Your objective. Which lines of the entries below include "bottom"? List them all.
===== Data to use =====
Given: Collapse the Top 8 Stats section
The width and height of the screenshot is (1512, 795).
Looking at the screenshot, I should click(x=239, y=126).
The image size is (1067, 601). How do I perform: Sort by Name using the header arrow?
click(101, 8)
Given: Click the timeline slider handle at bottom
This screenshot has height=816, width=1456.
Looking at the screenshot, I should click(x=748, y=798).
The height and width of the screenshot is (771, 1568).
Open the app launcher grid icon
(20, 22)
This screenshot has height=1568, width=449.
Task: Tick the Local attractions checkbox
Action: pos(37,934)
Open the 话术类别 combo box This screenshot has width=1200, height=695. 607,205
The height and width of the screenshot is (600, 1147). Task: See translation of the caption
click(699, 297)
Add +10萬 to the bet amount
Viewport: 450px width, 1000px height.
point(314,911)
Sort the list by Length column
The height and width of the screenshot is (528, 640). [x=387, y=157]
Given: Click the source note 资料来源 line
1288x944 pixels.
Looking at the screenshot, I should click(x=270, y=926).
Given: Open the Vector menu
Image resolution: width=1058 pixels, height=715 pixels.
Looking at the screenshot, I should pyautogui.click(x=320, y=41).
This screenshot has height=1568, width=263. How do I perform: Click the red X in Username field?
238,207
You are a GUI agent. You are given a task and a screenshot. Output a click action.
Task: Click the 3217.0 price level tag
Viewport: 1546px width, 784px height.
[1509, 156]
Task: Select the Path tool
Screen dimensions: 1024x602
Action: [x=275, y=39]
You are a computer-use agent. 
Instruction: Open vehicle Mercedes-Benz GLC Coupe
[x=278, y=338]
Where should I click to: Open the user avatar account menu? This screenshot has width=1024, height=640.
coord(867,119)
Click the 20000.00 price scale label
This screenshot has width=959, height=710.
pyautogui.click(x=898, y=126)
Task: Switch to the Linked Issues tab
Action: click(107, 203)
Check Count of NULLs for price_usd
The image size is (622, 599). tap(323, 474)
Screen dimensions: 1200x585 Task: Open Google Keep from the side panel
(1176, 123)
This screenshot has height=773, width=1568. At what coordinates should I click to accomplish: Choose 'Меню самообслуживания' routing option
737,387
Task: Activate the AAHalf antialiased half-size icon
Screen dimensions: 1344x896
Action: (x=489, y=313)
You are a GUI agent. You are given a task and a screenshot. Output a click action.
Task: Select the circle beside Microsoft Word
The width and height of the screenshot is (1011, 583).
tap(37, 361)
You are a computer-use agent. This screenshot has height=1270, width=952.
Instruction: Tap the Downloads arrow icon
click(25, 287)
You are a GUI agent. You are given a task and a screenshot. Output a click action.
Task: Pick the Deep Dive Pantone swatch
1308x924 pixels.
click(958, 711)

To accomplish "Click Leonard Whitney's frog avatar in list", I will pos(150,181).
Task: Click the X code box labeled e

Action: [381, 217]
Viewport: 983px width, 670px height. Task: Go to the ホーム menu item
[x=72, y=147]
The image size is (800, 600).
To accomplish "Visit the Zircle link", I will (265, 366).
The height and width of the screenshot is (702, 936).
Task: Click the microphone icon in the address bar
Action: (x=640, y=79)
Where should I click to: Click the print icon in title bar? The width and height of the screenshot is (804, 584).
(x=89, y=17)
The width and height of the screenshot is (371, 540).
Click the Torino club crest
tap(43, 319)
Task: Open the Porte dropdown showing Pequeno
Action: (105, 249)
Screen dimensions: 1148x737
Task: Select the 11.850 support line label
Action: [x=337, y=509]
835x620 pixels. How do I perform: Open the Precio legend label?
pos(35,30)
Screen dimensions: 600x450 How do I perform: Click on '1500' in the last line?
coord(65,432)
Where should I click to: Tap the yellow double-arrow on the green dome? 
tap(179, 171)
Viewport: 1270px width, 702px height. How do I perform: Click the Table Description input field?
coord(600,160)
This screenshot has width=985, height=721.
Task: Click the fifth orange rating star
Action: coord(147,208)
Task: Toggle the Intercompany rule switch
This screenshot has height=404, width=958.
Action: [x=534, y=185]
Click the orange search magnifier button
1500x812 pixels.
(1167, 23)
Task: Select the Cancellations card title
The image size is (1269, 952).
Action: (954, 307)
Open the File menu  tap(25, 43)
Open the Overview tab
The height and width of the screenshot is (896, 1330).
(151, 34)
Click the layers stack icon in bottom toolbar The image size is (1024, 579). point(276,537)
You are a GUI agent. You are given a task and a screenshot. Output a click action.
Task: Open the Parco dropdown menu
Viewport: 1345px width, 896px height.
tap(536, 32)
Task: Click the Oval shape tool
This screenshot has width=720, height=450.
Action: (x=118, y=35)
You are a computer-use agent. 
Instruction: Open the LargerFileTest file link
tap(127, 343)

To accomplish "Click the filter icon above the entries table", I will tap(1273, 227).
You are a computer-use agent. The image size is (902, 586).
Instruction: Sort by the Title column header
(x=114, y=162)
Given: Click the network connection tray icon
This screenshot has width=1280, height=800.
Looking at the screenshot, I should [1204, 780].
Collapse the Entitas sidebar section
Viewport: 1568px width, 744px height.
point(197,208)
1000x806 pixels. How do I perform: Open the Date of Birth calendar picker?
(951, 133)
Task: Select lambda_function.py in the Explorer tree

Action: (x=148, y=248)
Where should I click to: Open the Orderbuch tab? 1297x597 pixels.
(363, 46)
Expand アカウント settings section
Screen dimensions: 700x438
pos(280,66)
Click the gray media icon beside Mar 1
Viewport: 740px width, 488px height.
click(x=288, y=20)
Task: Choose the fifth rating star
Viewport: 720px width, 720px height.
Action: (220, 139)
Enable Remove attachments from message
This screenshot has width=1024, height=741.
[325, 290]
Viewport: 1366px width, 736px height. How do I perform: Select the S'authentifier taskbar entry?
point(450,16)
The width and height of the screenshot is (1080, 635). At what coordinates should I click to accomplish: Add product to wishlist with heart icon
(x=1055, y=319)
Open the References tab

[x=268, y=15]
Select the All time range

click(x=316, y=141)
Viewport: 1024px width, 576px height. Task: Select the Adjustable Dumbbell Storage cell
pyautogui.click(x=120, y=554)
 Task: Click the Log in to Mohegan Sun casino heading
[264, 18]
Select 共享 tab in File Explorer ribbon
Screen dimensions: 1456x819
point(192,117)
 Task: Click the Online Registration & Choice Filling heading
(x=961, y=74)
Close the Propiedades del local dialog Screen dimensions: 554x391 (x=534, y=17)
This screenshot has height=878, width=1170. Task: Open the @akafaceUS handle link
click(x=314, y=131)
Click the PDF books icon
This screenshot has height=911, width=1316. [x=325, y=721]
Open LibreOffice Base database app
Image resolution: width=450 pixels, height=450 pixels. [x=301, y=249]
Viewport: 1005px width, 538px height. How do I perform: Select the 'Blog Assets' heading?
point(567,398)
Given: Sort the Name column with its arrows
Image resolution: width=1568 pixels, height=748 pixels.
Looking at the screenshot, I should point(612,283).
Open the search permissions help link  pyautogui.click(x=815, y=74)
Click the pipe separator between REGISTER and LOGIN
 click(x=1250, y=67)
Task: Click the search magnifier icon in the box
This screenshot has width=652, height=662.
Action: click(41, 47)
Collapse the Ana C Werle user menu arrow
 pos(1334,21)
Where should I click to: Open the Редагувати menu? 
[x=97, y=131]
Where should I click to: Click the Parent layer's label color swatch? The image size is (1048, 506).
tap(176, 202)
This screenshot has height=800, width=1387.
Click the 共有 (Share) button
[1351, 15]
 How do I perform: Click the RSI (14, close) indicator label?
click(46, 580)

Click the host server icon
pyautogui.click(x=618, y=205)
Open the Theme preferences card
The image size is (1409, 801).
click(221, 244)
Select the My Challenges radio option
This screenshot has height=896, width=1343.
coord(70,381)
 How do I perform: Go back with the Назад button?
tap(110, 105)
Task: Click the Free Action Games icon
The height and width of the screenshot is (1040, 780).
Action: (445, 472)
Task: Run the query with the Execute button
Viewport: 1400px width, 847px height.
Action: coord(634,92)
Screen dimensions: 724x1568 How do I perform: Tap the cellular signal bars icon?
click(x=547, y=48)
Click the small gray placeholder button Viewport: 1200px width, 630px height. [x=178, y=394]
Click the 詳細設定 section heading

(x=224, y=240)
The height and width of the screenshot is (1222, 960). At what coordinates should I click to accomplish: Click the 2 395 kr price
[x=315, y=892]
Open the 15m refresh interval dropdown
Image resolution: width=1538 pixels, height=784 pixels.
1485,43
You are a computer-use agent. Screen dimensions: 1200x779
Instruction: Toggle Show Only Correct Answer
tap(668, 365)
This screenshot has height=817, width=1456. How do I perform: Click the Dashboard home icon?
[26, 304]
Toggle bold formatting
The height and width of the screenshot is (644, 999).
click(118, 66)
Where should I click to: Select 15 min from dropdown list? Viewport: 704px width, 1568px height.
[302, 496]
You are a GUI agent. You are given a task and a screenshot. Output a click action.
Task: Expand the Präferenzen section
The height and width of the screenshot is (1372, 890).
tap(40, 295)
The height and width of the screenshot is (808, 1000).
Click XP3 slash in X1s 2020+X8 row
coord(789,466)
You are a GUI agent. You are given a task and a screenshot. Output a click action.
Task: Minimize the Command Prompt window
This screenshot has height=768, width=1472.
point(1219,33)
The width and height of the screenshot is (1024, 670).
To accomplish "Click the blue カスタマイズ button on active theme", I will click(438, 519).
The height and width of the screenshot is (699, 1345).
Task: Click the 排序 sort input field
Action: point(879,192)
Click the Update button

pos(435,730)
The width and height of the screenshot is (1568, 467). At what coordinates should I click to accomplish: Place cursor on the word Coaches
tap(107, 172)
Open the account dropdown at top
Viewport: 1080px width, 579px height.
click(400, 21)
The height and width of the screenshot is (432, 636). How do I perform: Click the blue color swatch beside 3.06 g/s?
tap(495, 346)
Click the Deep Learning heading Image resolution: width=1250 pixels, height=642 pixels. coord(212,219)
=====
The answer.
Given: Click the timeline slider handle at bottom
Click the layers stack icon in bottom toolbar The image size is (1024, 579). point(276,537)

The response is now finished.